I can't remember the last time I heard the name BIOSTAR. It was probably the last time I reviewed a board from them which was surprisingly only eight months ago with the BIOSTAR TZ77XE4 which performed well, but hardly left a lasting impression since I had to search TweakTown for the last time we looked at a board from them.

No one can deny, though, that when it comes to buying a motherboard, BIOSTAR isn't one of the first names that come to mind. As much as I hate to say it, they're probably a name I would struggle to think off if someone asked me to name some motherboard manufacturers off the top of my head. That's really not a good thing for BIOSTAR and shows that they seem to be lacking something in the advertising department.

Today, though, we're hoping that the Hi-Fi Z77X not only performs well, but also does a better job of leaving a lasting memory on our minds. As always there are a number of things we've got to do before we get into the performance side of things and the first is taking the time to look at the package.

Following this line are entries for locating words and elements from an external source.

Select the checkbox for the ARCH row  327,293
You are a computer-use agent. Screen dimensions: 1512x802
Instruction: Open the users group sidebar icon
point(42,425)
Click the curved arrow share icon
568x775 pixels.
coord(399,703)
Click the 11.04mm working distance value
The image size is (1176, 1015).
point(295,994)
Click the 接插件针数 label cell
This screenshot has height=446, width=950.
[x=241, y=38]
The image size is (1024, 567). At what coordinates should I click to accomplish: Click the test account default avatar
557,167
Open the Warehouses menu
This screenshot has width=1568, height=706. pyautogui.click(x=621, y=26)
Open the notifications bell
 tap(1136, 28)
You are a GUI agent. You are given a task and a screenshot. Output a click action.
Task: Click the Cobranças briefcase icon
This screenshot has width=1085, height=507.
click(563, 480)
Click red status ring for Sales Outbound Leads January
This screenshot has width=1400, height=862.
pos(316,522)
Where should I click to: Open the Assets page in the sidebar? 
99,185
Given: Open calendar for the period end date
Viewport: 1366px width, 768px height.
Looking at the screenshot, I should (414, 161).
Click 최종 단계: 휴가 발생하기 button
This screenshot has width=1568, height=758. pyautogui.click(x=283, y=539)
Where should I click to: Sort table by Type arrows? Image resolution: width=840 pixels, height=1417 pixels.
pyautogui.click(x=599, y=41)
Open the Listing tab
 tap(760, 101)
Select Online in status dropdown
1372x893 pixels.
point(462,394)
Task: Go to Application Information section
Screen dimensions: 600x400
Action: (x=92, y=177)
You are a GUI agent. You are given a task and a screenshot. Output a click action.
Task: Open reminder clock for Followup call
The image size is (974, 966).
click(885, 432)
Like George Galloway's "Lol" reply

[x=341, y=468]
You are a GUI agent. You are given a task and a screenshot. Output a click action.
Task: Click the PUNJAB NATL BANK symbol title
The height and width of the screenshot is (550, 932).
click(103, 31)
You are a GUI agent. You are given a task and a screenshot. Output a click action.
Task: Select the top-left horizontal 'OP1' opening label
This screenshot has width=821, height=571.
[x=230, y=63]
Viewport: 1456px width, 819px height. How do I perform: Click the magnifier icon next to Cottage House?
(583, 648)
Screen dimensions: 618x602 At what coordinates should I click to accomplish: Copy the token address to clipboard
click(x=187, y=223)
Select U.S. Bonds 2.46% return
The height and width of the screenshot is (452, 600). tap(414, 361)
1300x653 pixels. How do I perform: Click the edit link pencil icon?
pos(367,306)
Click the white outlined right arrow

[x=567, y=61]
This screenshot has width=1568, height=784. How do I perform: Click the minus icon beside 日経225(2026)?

Once we've checked out the package we'll move to the motherboard itself to see what exactly BIOSTAR is offering us in the Hi-Fi Z77X before we take a closer look at the board itself to see the layout and the main features it offers. Next we'll check out the BIOS, which is an area I can honestly say I'm not looking all that forward to checking out since BIOSTAR isn't exactly at the forefront of BIOS design. Finally we'll look at our testbed, cover the overclocking side of things and get stuck into the performance of the board at both stock speeds and overclocked.

Package

BIOSTAR Hi-Fi Z77X (Intel Z77) Motherboard Review 03 | TweakTown.com

Looking at the front and back of the box you can see there's a huge focus on the "Hi-Fi" name that BIOSTAR has given the board with a number of features that support that. The front gives us some familiar logos like LUCID VIRTU MVP, Intel SRT, SLI, CrossFire and a few others. But you can see a number of logos that don't mean a whole lot to us.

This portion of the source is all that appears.